MotelCalifornia

枯れ葉のMotelCaliforniaのレビュー・感想・評価

枯れ葉(2023年製作の映画)
3.9
最近、2時間半越えの大作ばかり見てたので、上質な小品を愉しみたいな、と思ってチョイス。考えてみたら、カウリスマキの作品を映画館で観るのは初めてだった。結果、見に来てよかったと思った。

しばしば、ラジオから流れてくるウクライナ情勢を伝えるニュースで、これは現代の話なんだと思い出すが、映画の語り口も登場人物の慎ましい生活も、昭和30年代の日本映画を思い起こさせる。

労働者階級のおじさんとおばさんのボーイミーツガール(?)ものなんだけど、今どき電話番号交換をしたメモを失くしてしまって会いたいのに連絡取れないとか、なんとも昭和的でよい。恋愛映画においては、すれ違いこそがドラマを生むよね。

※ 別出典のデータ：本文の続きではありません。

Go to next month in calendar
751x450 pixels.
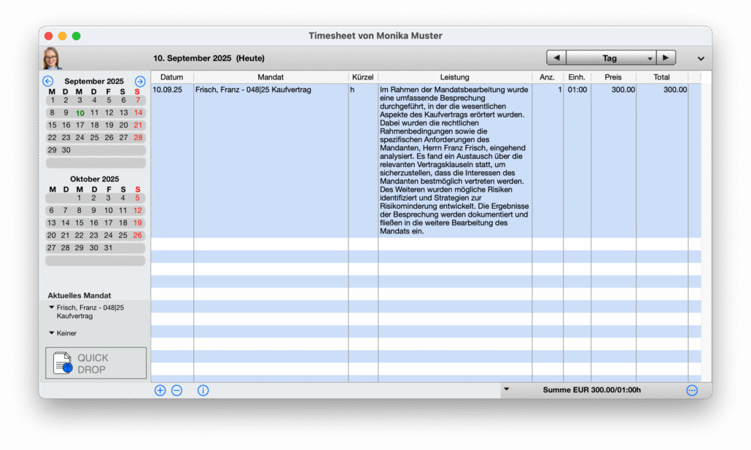pyautogui.click(x=140, y=81)
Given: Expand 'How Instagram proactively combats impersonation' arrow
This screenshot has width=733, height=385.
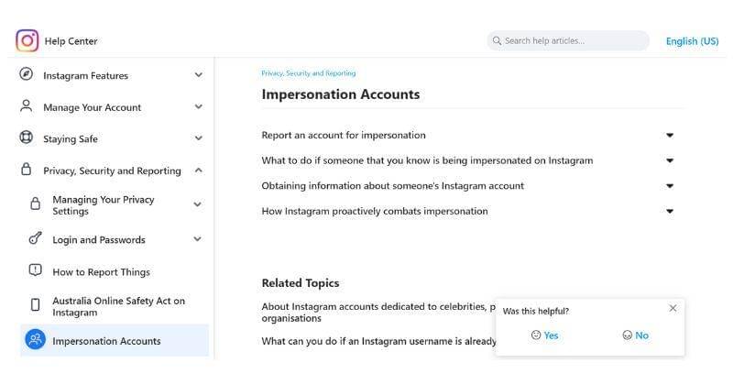Looking at the screenshot, I should coord(670,212).
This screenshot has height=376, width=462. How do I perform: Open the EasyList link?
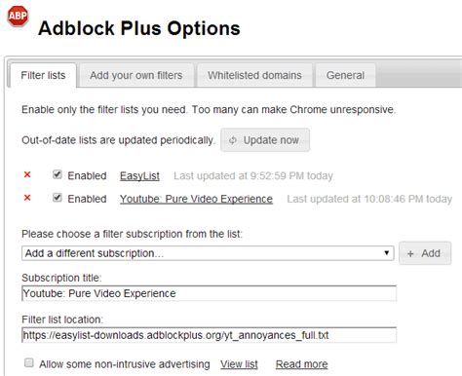[139, 176]
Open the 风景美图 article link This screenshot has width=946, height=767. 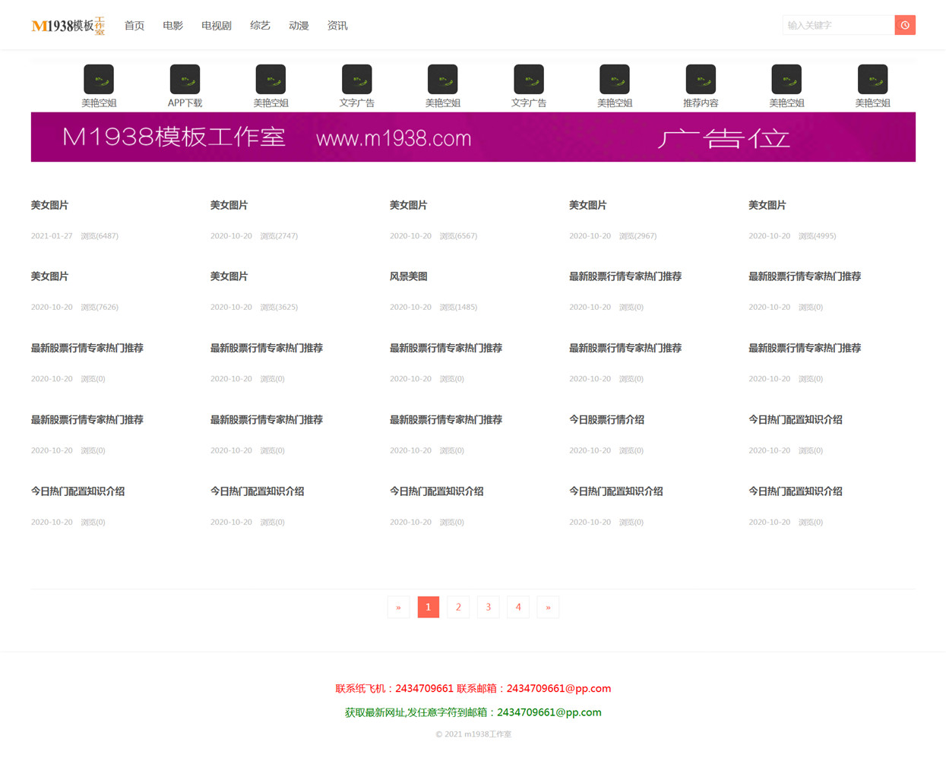click(x=409, y=276)
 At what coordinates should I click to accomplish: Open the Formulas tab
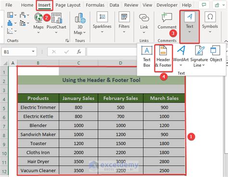tap(95, 5)
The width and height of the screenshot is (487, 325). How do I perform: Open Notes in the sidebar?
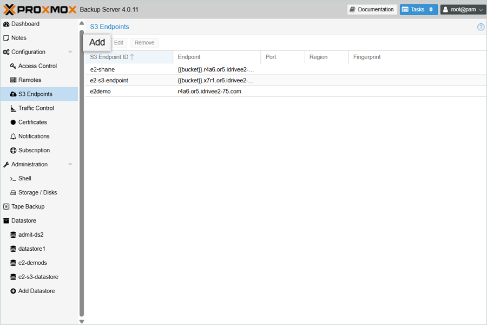pos(18,38)
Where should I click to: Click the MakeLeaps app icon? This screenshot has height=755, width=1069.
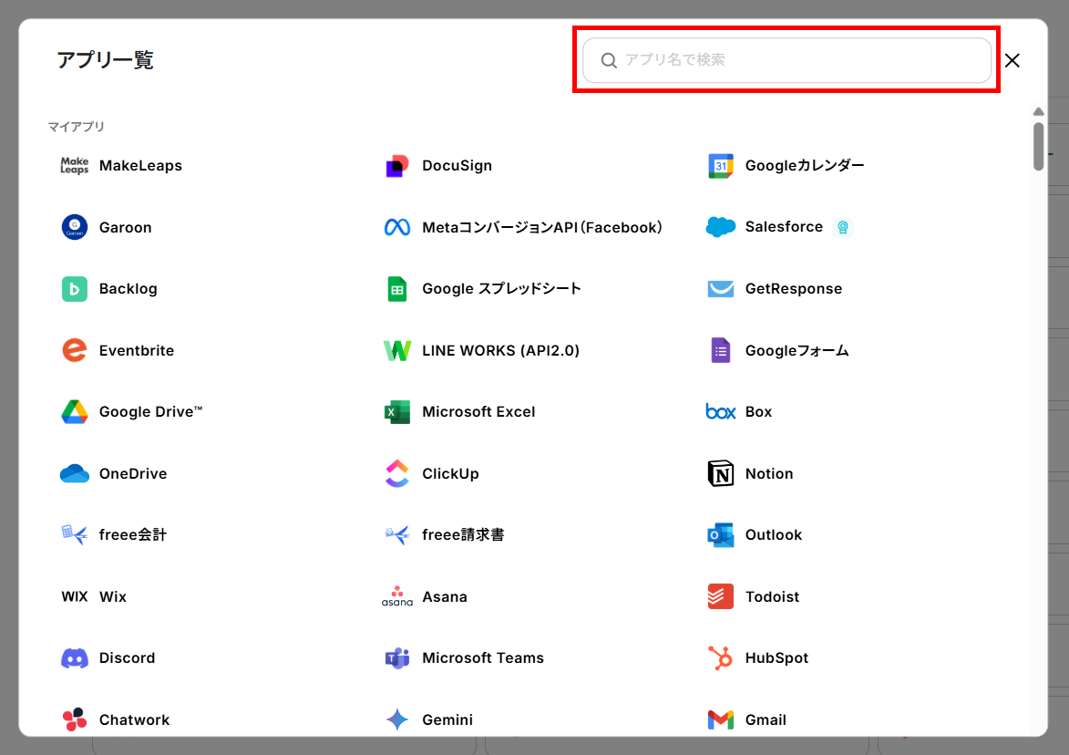point(75,166)
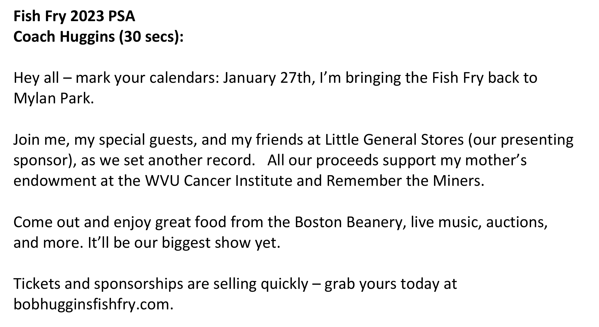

主人公たちがしばしば通うカラオケバーの雰囲気もとてもいい。フィンランド歌謡みたいなのを情感たっぷりに歌い上げる人もいれば、いい感じのチャカポコしたシンセポップを軽く歌う女の子2人組がいたりして。

再び出会ってからは、すぐに二人は合わないということが露呈してしまうんだけど、淡々とエピソードを重ねながら、かわいい犬も登場したりするうちにふいに映画は終わる。

劇中のデートで上映されてたシャームッシュ(引用された作品はそうじゃないけど笑)作品にも通じる、何もなさが、今の自分の波長に心地よかった。全編を通じて、乾いてるけど色鮮やかな色調も素敵だった。
アクションも情報量もたっぷりなのとか、重厚な人間ドラマとかも好きだけど、たまにこういう映画を観るのっていいよね。